Paseaban el padre y el hijo por las calles floridas de La Habana, cuando se cruzaron con un señor flaquito, calvo, que caminaba como si estuviera llegando tarde.
Y el padre advirtió al hijo:
—Ojo con ése. Es blanco por fuera, pero por dentro es negro.
El hijo, Fernando Ortiz, tenía catorce años.
Tiempo después, Fernando iba a ser el hombre que supo rescatar, contra siglos de negación racista, las ocultas raíces negras de la cubanía.

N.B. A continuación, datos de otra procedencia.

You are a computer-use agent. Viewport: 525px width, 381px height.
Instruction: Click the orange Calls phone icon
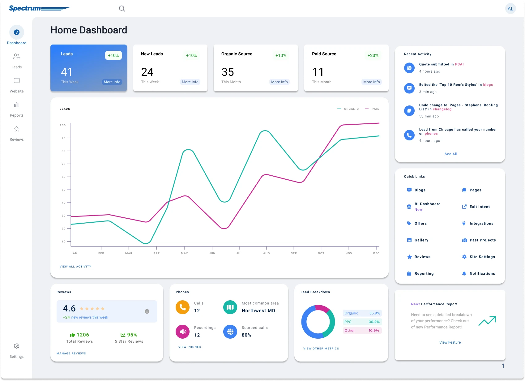[x=182, y=307]
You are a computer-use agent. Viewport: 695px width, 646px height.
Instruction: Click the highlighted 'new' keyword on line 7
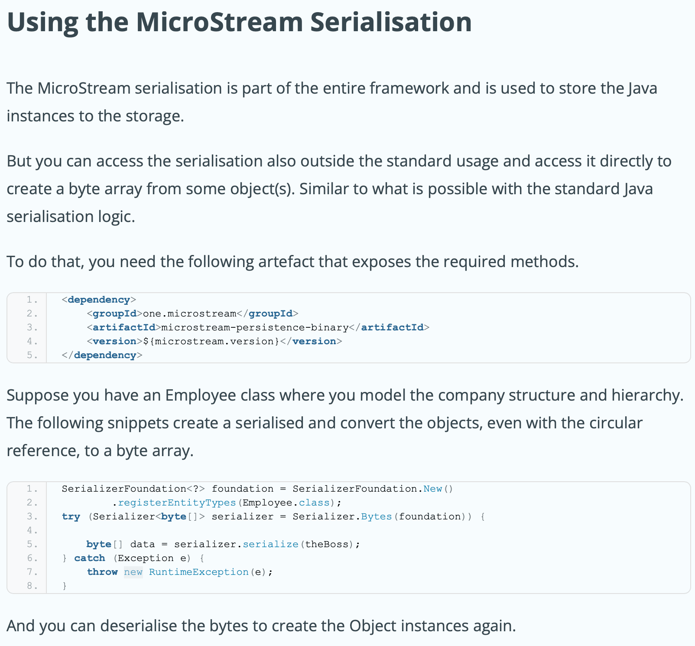click(x=133, y=572)
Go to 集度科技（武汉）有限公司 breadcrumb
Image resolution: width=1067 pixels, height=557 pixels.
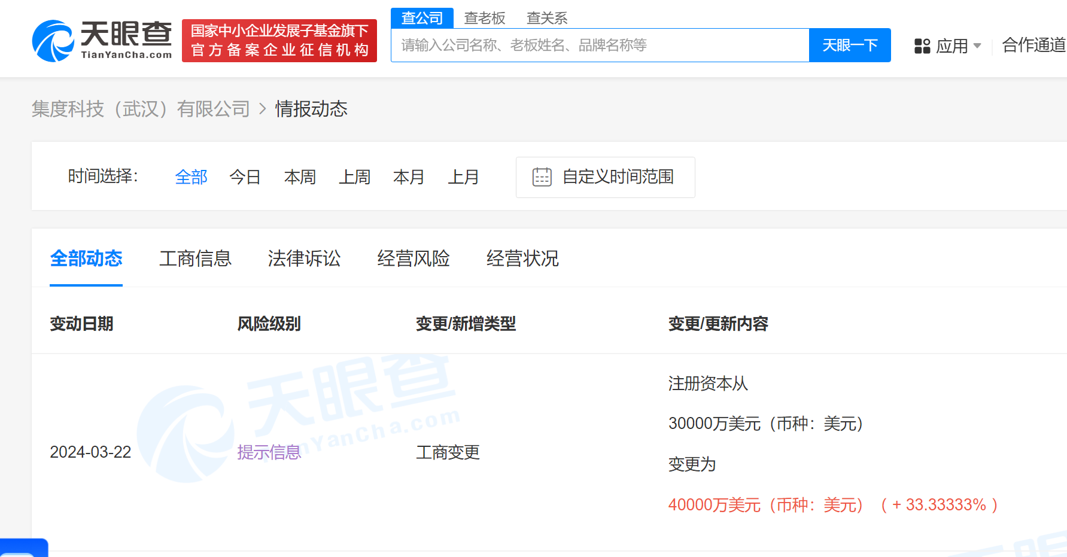(141, 109)

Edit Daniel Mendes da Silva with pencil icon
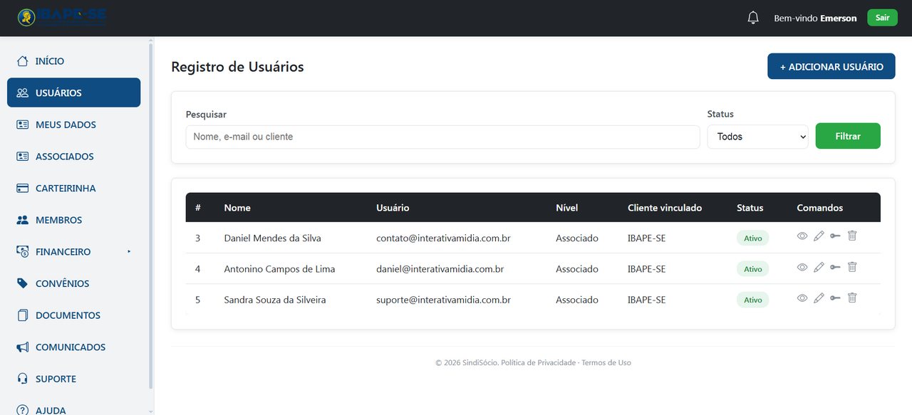(x=819, y=236)
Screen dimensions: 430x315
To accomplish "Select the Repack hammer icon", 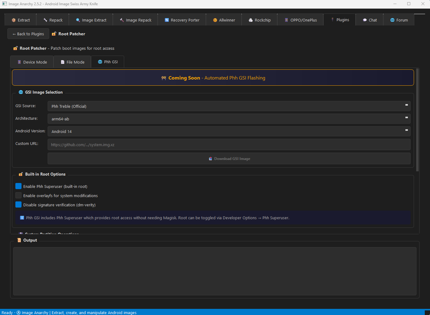I will pyautogui.click(x=45, y=20).
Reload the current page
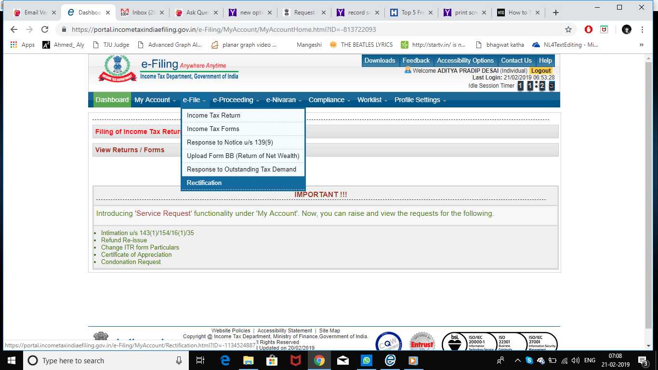This screenshot has width=658, height=370. (45, 29)
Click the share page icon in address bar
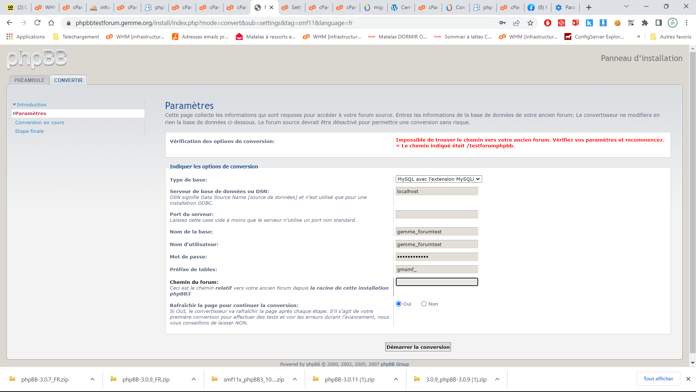 tap(516, 23)
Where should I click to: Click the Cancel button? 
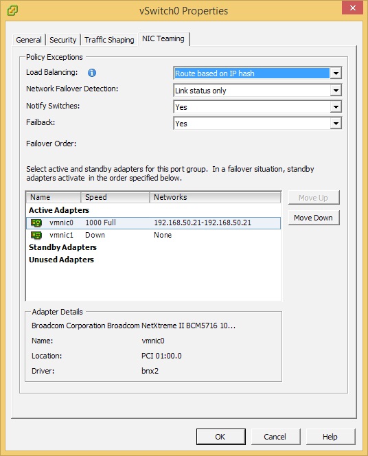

Y aquel peligroso señor, el flaquito, el calvo, el que caminaba como si estuviera llegando tarde, se llamaba José Martí. Era hijo de españoles el más cubano de los cubanos, el que denunció:
—Éramos una máscara, con los calzones de Inglaterra, el chaleco parisiense, el chaquetón de Norteamérica y la montera de España.
Y repudió la falsa erudición llamada Civilización, y exigió:
—Basta de togas y de charreteras.
y comprobó:
—Toda la gloria del mundo cabe en un grano de maíz.
Poco después de aquel cruce en La Habana, Martí se echó al monte. Y estaba peleando por Cuba cuando, en plena batalla, una bala española lo volteó del caballo.